• **What needs to be done**
Images should not appear in the copy, yet every line of the listing below must be printed exactly.

· · · · · · ·

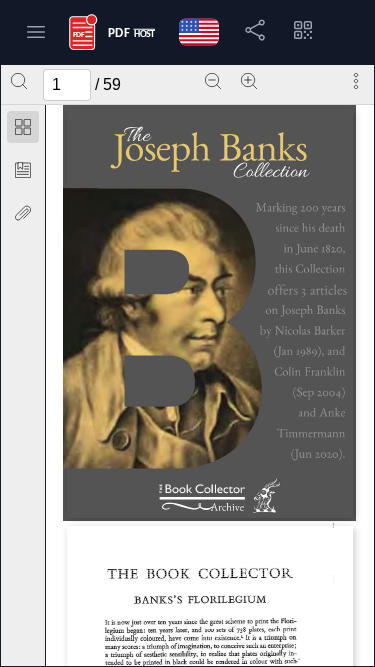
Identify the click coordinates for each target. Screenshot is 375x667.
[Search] (19, 81)
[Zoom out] (213, 81)
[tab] (23, 130)
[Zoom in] (249, 81)
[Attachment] (23, 213)
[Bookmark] (23, 170)
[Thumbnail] (23, 127)
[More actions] (356, 81)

· · · · · · ·

• **Answer to this exercise**
Identify the click coordinates for each target. Screenshot is 375x667.
[Search] (19, 81)
[Zoom out] (213, 81)
[tab] (23, 130)
[Zoom in] (249, 81)
[Attachment] (23, 213)
[Bookmark] (23, 170)
[Thumbnail] (23, 127)
[More actions] (356, 81)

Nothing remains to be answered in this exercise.